課題: 映画『魅せられて』のレビューから、「魅せられての健一のレビュー・感想・評価」以下「の娘ことリヴ・タイラーの恐らく初主演作。」までを一字も変えずに書き写すこと。

健一

魅せられての健一のレビュー・感想・評価

魅せられて(1996年製作の映画)
3.0
「魅せられて」を見せられて・・・

ベルトルッチ監督の1996年の作品。
昔からずっと見たかった作品を今回初鑑賞。
劇場公開時鑑賞 したかったのだが当時なんか恥ずかしくて劇場に行く勇気が無かった。
なんかジャケがエッチそうで・・・

のちの2年後に「アルマゲドン」で日本でも大ブレイクしたエアロスミスのスティーブン・タイラーの娘ことリヴ・タイラーの恐らく初主演作。
本作でベルトルッチの新たなミューズになるかと思っていたが 結局この一作で終わってしまったみたいで。
役柄の設定は19歳、実年齢は18歳。ピチピチのリヴ・タイラーが堪能できる作品。
「ラスト・タンゴ・イン・パリ」を彷彿とさせる映画です。

提供資料:

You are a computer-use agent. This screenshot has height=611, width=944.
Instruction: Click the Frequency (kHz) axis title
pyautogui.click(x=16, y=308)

解答:
魅せられての健一のレビュー・感想・評価

魅せられて(1996年製作の映画)
3.0
「魅せられて」を見せられて・・・

ベルトルッチ監督の1996年の作品。
昔からずっと見たかった作品を今回初鑑賞。
劇場公開時鑑賞 したかったのだが当時なんか恥ずかしくて劇場に行く勇気が無かった。
なんかジャケがエッチそうで・・・

のちの2年後に「アルマゲドン」で日本でも大ブレイクしたエアロスミスのスティーブン・タイラーの娘ことリヴ・タイラーの恐らく初主演作。